Une séance de revenants au Rathhaus
On raconte l'histoire suivante sur le décès de l'avoyer François-Joseph-Nicolas d'Alt de Tieffenthal :
L'échevin était veuf depuis longtemps et les nombreuses années passées au service du pays lui faisaient envisager l'avenir avec inquiétude. Il avait déjà quatre-vingt-deux ans. Que n'avait-il pas déjà vécu ! Il pensa à son service militaire en Autriche et se souvint soudain d'une vieille femme de Bohême qui lui avait lu l'avenir dans les mains. Ses paroles résonnaient encore dans ses oreilles : « Tu vivras plus longtemps que moi, mais quand le tilleul devant ta maison aura trois cents ans, tu ne le verras plus verdir. »
Il regarda dehors et vit le tilleul devant sa maison. Il était dans sa trois centième année et se tenait, dénudé, dans le paysage hivernal.
Pensif, le vieil homme se mit au lit et suivit ses souvenirs en rêve.
Tout à coup, il entendit la cloche de la maison sonner. Il se leva, ouvrit la fenêtre et vit le gardien, lanterne à la main, qui lui cria : « La séance va commencer ! »
A cet instant, il vit un cortège de silhouettes sombres se diriger vers la mairie.
Il s'habilla rapidement, prit l'épée à poignée d'argent, mit sa perruque, enfila son manteau et se mit en route vers l'hôtel de ville. Les fenêtres étaient brillamment éclairées et la lumière des torches tombait sur le vieux tilleul.
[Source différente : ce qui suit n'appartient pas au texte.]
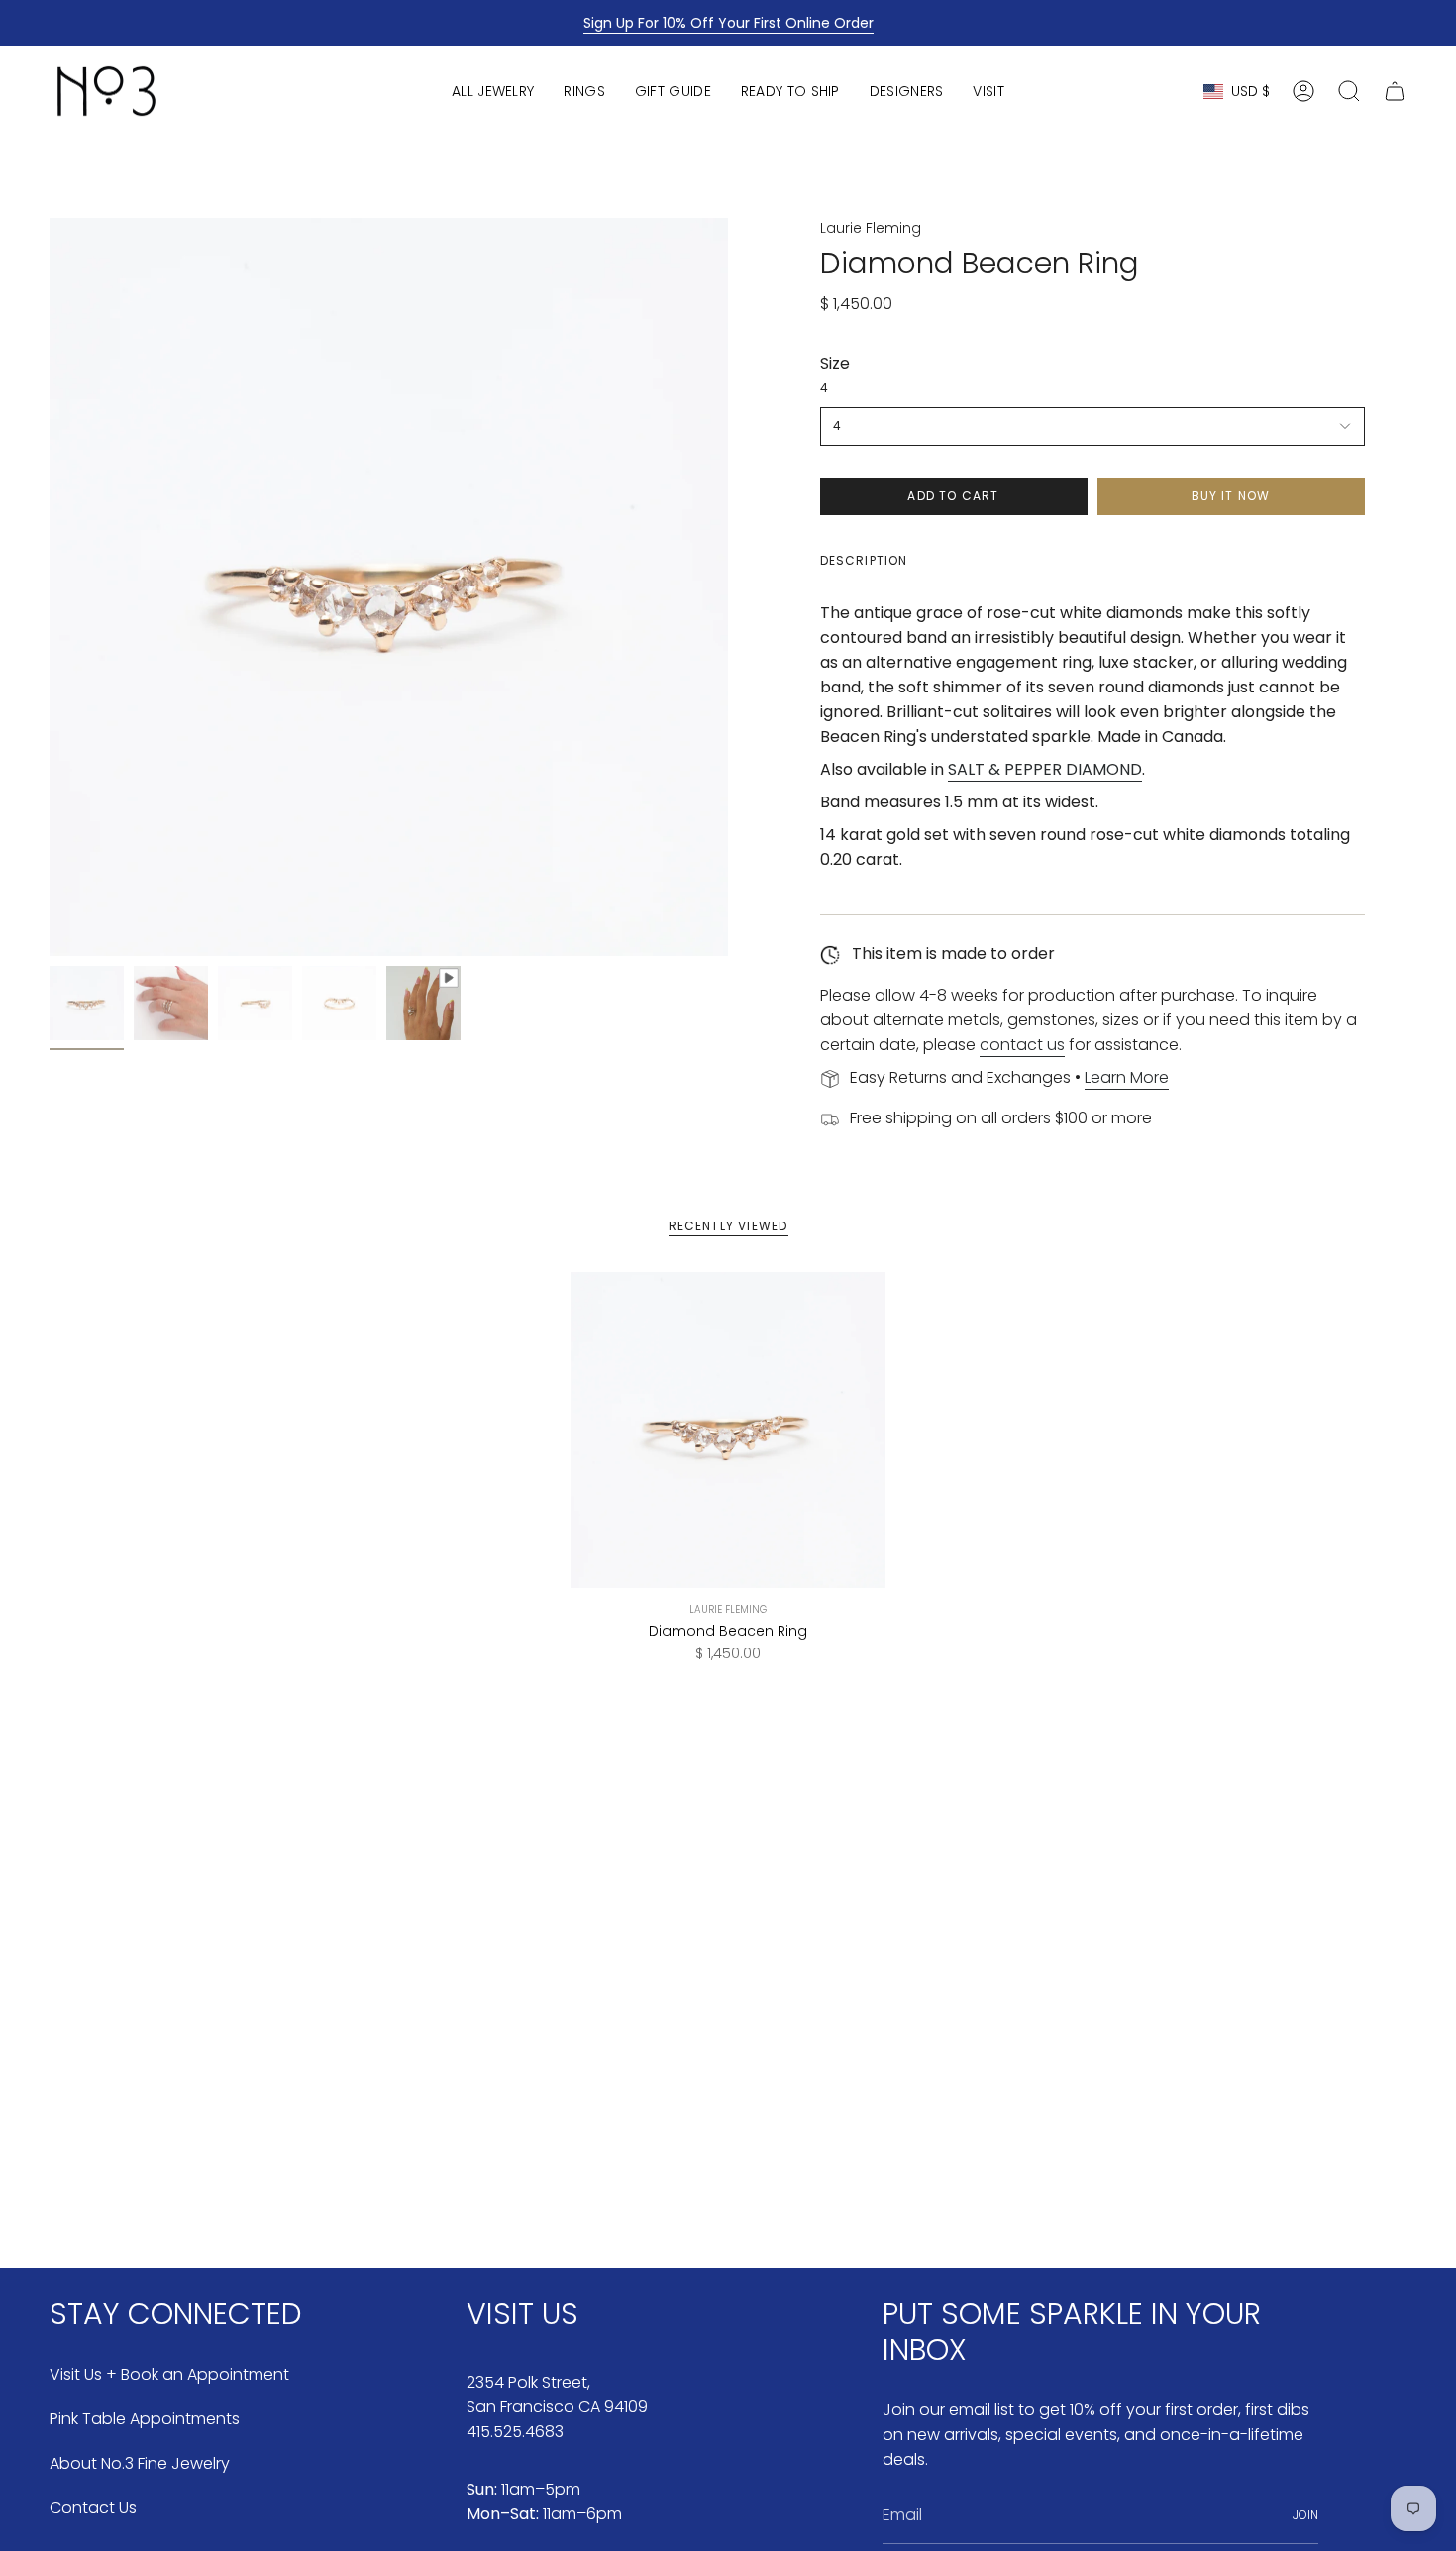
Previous (49, 587)
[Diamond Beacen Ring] (728, 1430)
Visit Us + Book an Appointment (169, 2374)
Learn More (1127, 1077)
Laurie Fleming (870, 228)
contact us (1022, 1044)
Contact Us (93, 2508)
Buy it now (1231, 495)
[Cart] (1394, 91)
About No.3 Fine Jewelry (140, 2463)
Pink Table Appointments (145, 2418)
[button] (493, 91)
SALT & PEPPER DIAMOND (1045, 769)
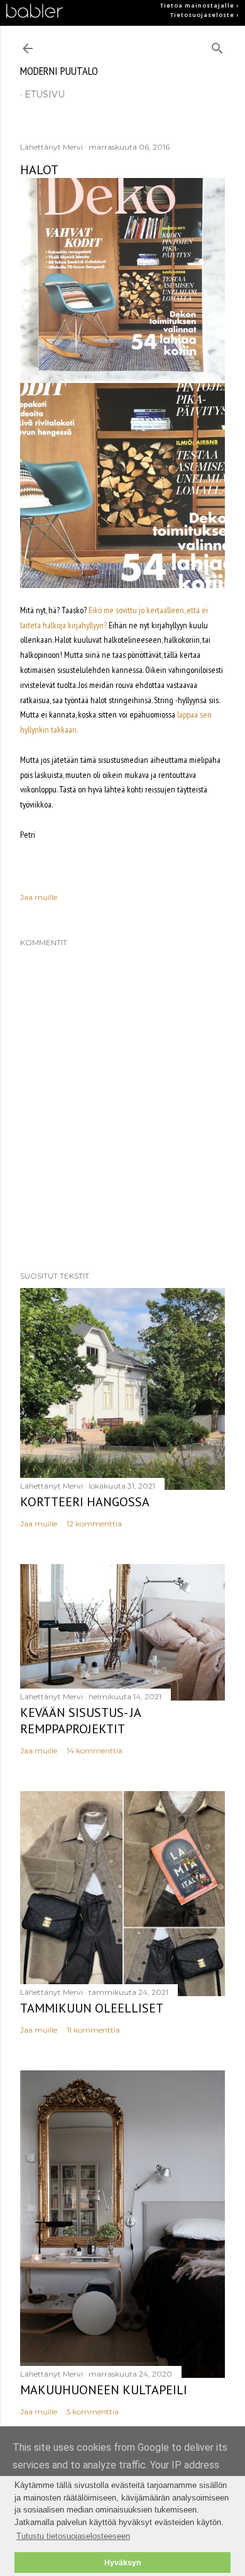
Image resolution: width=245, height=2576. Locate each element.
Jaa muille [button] (38, 897)
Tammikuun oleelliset (91, 2008)
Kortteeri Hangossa (85, 1502)
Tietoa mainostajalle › (199, 5)
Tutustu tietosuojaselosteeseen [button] (73, 2536)
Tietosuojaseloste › (204, 15)
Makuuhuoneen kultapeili (103, 2390)
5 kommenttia (93, 2411)
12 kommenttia (94, 1523)
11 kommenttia (93, 2030)
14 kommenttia (94, 1750)
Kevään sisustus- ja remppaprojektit (80, 1720)
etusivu (44, 94)
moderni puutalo (59, 71)
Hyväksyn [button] (122, 2562)
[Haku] (217, 45)
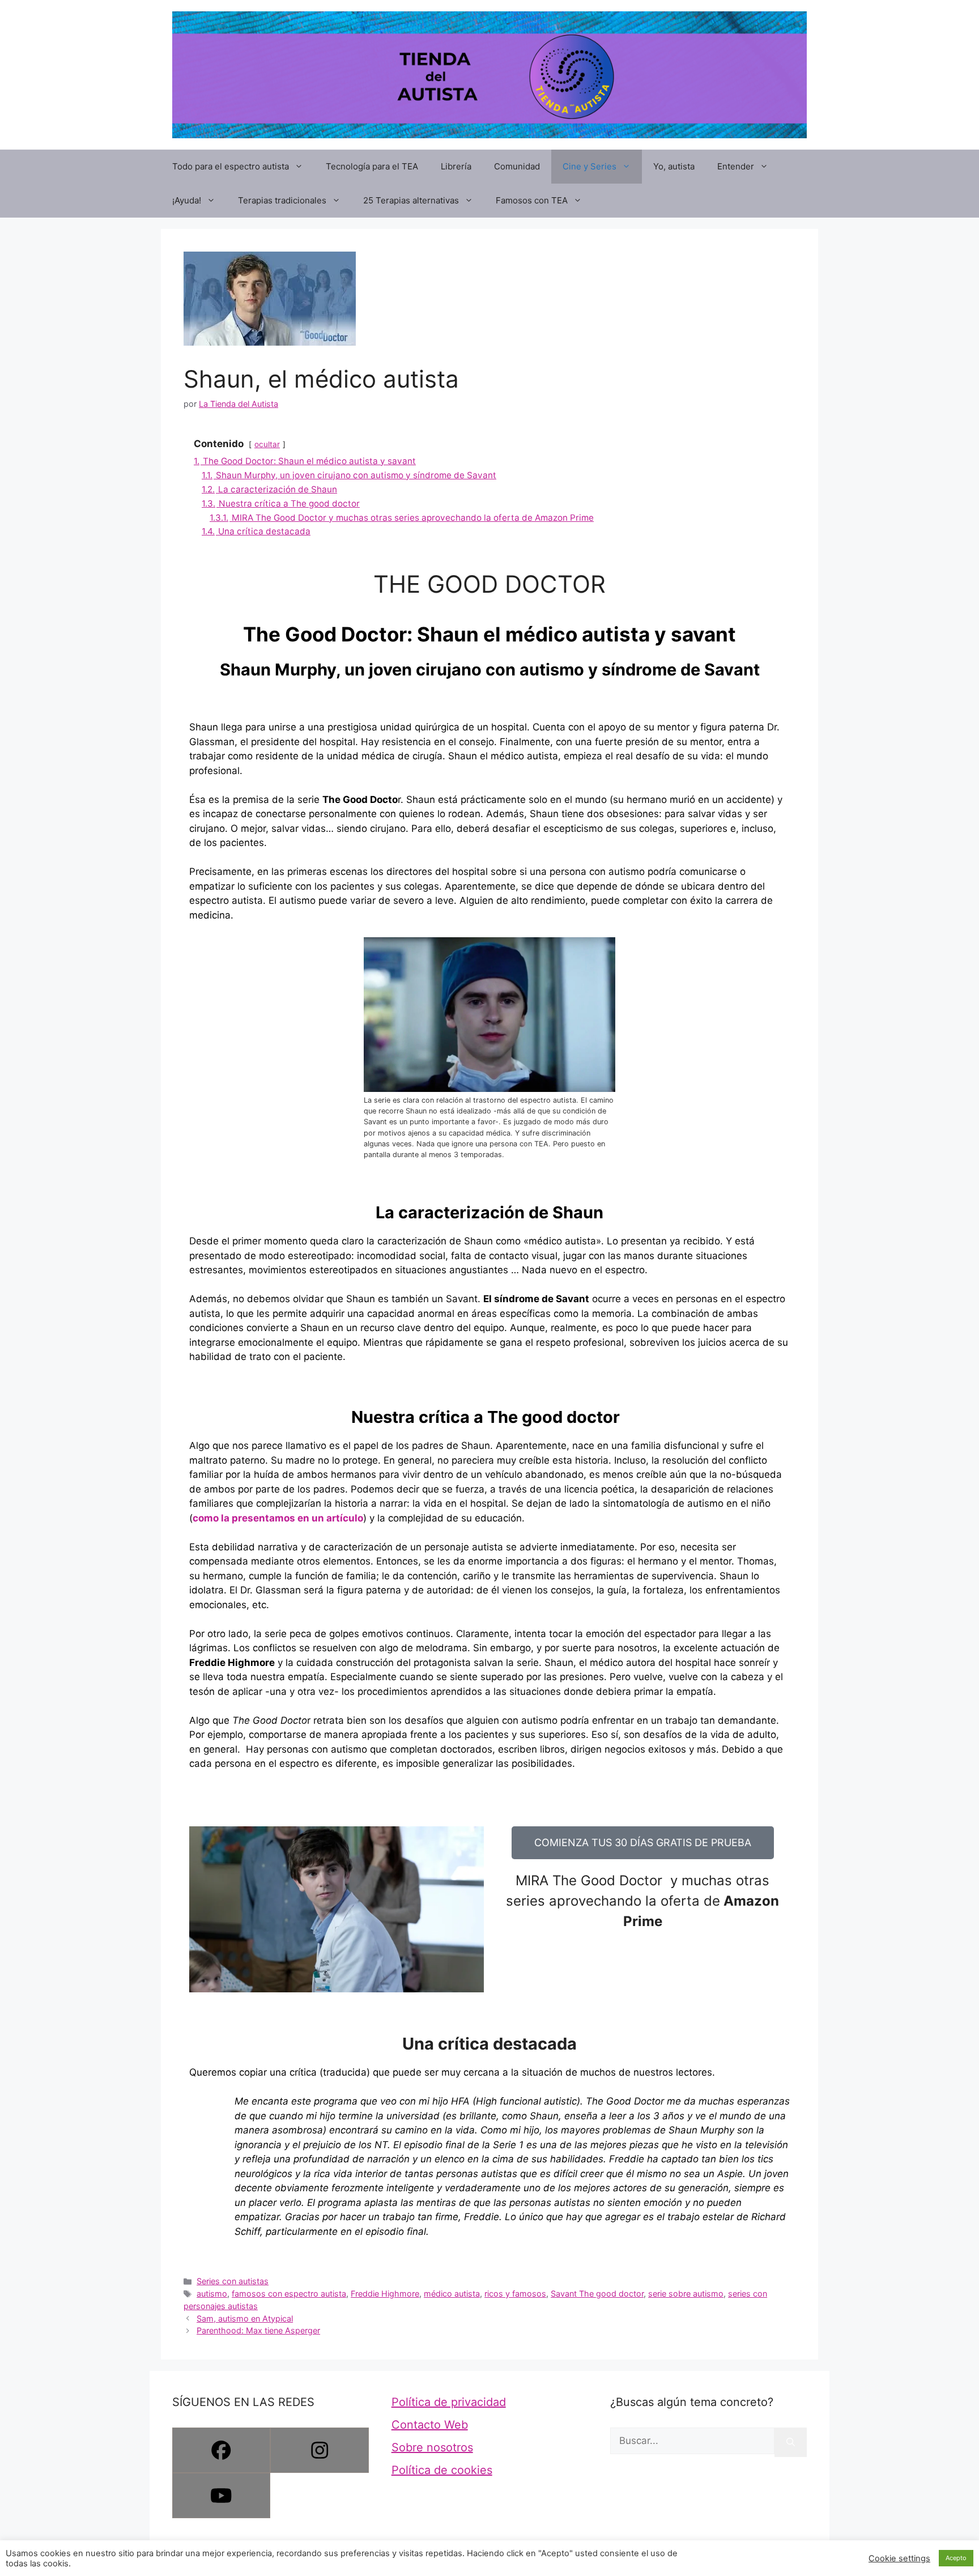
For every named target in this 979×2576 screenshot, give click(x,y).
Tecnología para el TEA (372, 166)
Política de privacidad (448, 2402)
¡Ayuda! (186, 200)
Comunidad (517, 166)
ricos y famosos (515, 2293)
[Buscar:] (692, 2441)
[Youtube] (221, 2495)
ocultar (267, 444)
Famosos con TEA (532, 200)
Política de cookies (441, 2470)
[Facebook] (221, 2450)
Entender (735, 166)
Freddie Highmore (232, 1662)
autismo (212, 2293)
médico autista (452, 2293)
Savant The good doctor (597, 2293)
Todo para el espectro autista (230, 166)
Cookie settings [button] (899, 2558)
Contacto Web (429, 2425)
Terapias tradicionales (282, 200)
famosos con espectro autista (289, 2293)
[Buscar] (790, 2443)
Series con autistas (233, 2281)
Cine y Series (589, 166)
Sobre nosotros (432, 2447)
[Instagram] (319, 2450)
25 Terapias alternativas (411, 200)
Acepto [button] (956, 2558)
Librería (456, 166)
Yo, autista (674, 166)
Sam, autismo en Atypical (245, 2318)
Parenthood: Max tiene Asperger (258, 2330)
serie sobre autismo (685, 2293)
En entrant dans la salle, il vit de nombreux défunts, comme son prédécesseur Jean-Henri Vonderweid, qui délibéraient dans une langue qu'il ne connaissait pas. Lorsque la séance prit fin, les torches s'éteignirent et les défunts s'estompèrent pour devenir des ombres. Dans un bruit de craquements et de coups, comme si des os se frottaient les uns aux autres, les revenants quittèrent la salle en marmonnant : « Diligite justitiam qui judicatis terram. Diligite justitiam qui judicatis terram. »
C'en était trop pour le pauvre homme. Il quitta la salle, traversa la rue, sous le tilleul dénudé jusqu'à sa maison et se coucha en tremblant. Il vit encore un éclair, entendit l'horloge sonner minuit, puis sombra dans un sommeil agité.
Le lendemain, il fit venir le confesseur et mourut peu après.
Ainsi, la vieille femme avait eu raison : Il n'avait pas vu le tilleul reverdir au printemps suivant.
Raconté à nouveau d’après : J. Genoud, Légendes Fribourgeoises, Fribourg 1892.